Apricot and Walnut Cake
17/11/2023The apricot and walnut cake is a delicious dessert that combines the sweetness and tartness of apricots with the rich flavor and crunchiness of walnuts. Here is the recipe:
Ingredients
- 200 grams of fresh or dried apricots (if they are dried, they need to be rehydrated in water or fruit juice first)
- 150 grams of flour
- 150 grams of sugar
- 100 grams of coarsely chopped walnuts
- 3 eggs
- 100 ml of seed oil or melted butter
- 1 packet of baking powder
- A pinch of salt
- Icing sugar for decorating (optional)
Preparation
- Preheat your oven to 180°C (350°F) and grease a cake tin or line it with parchment paper.
- If you’re using dried apricots, soak them in warm water or fruit juice until they’re soft, then drain them.
- Wash the fresh apricots, remove the stones, and cut them into small pieces.
- In a mixing bowl, beat the eggs with the sugar until the mixture is light and fluffy.

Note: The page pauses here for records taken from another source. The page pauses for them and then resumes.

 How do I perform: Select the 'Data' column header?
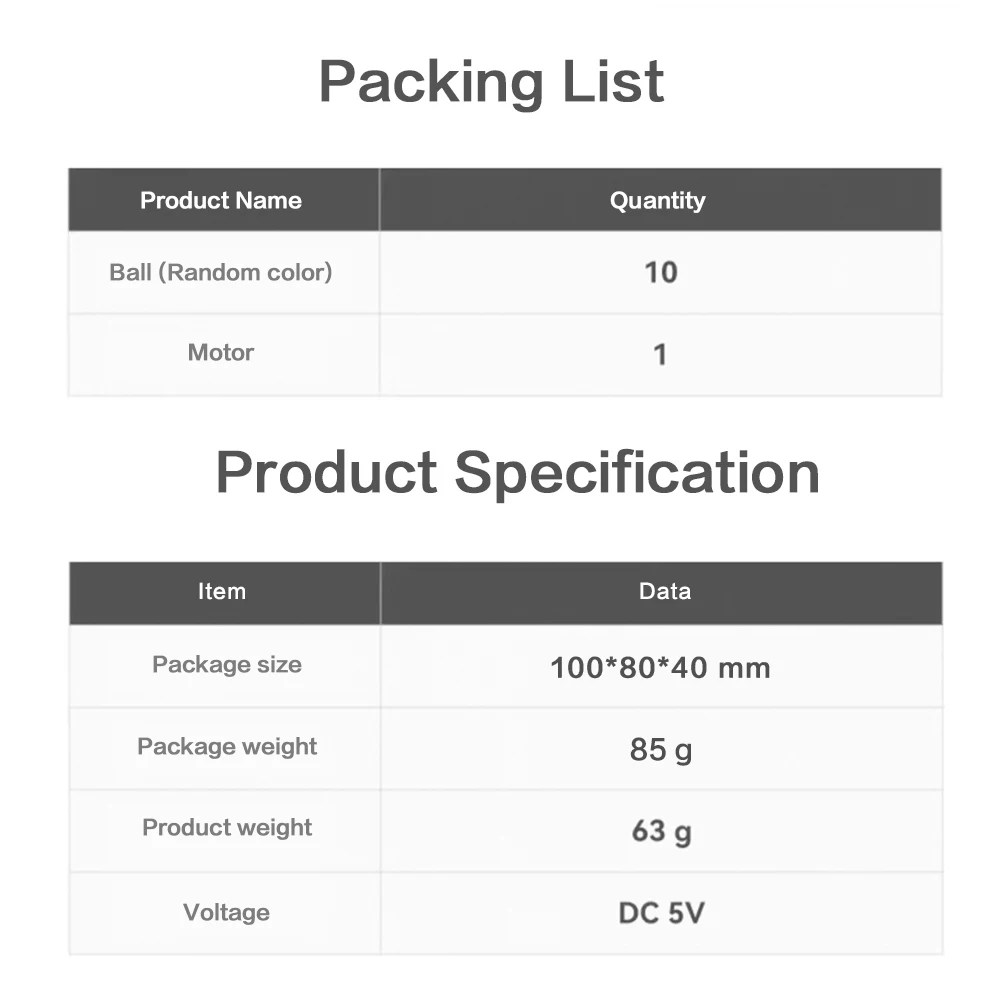point(665,591)
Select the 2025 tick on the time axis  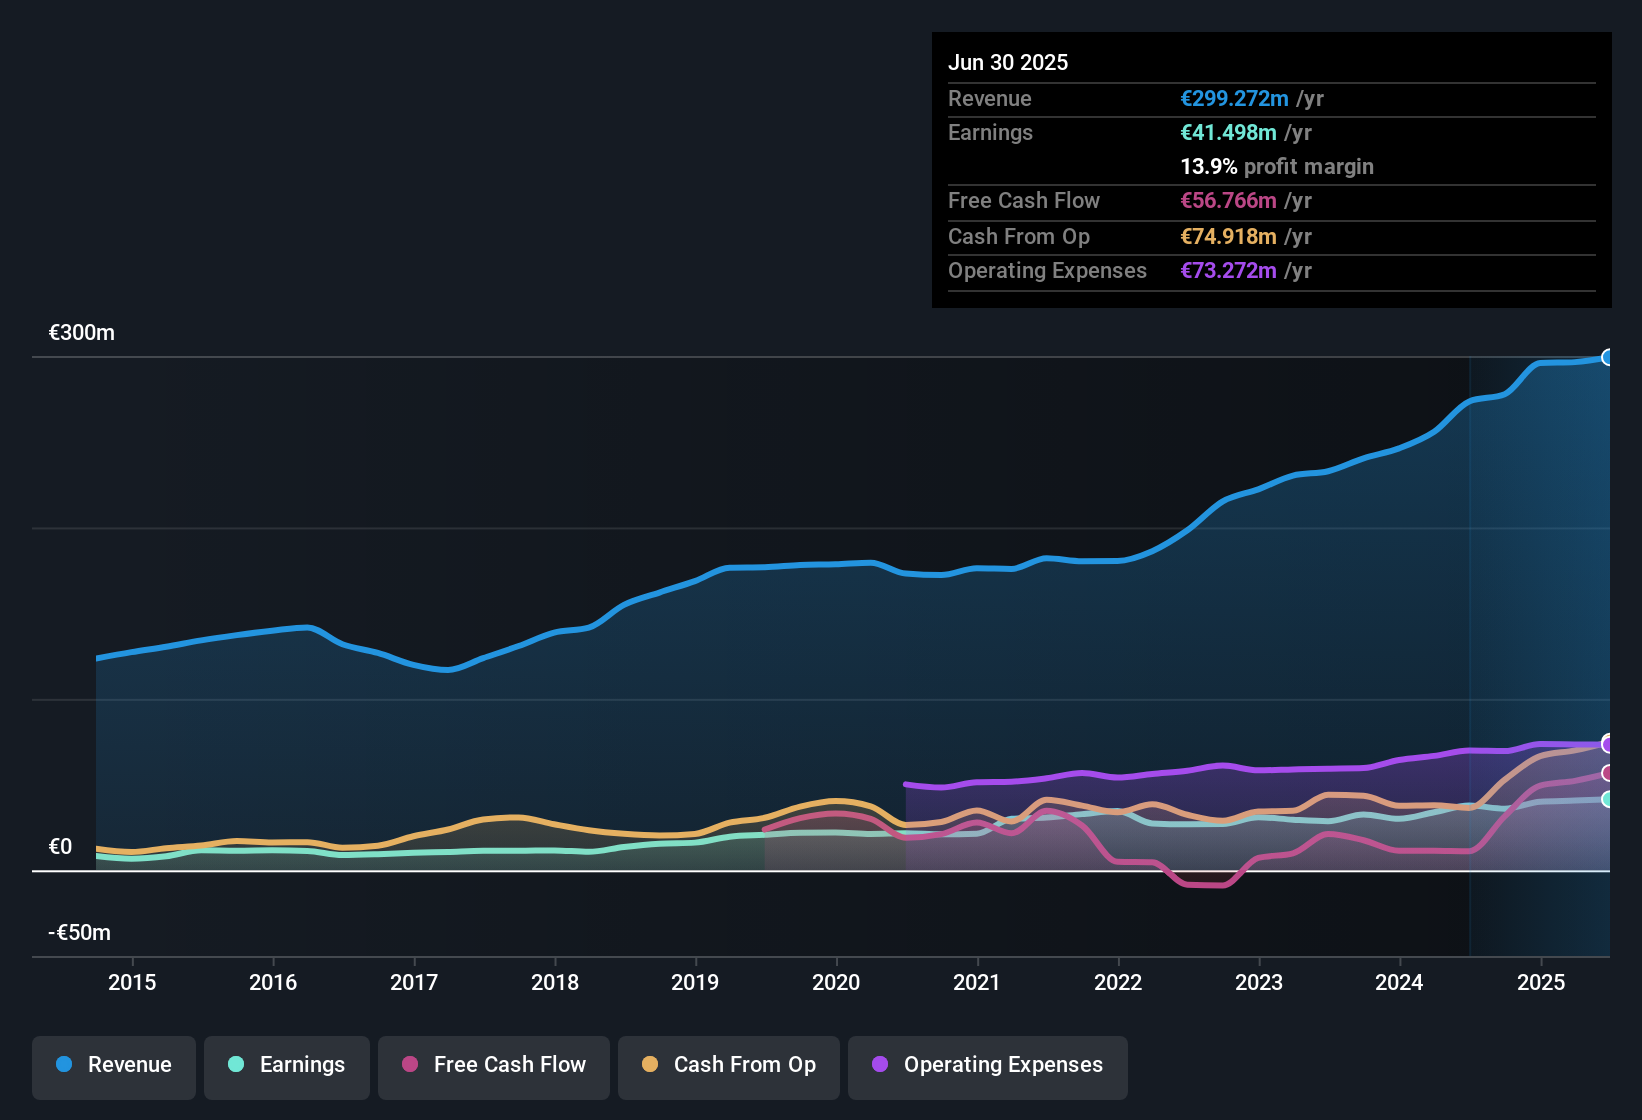point(1541,982)
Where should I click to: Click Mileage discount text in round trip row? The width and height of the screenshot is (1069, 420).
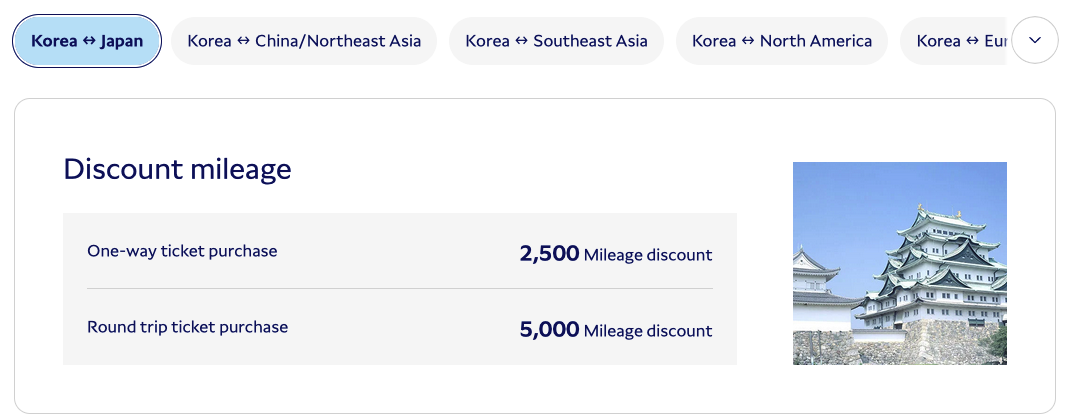(648, 331)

- Slowly add the oil or melted butter to the egg mixture, continuing to beat.
- In another bowl, mix the flour with the baking powder and salt, then gently fold this into the wet ingredients until just combined.
- Stir in the chopped apricots and walnuts, making sure they’re evenly distributed throughout the batter.
- Pour the batter into the prepared cake tin and smooth the top with a spatula.
- Bake in the preheated oven for about 40 minutes or until a toothpick inserted into the center comes out clean.
- Allow the cake to cool in the tin for a few minutes before transferring it to a wire rack to cool completely.
- Once cooled, dust with icing sugar if desired before serving.
Trivia
This cake has peasant origins and was often made in the summer season when apricots were ripe and abundant. The walnuts add not only flavor and crunchiness but also nutrients like Omega-3, which pair well with the nutritional profile of apricots rich in vitamin A.
For an entirely Italian touch, you can add a bit of limoncello to the dough or a sprinkle of cinnamon. These tweaks will give the cake an even more inviting aroma and a stronger connection to the Italian confectionery tradition.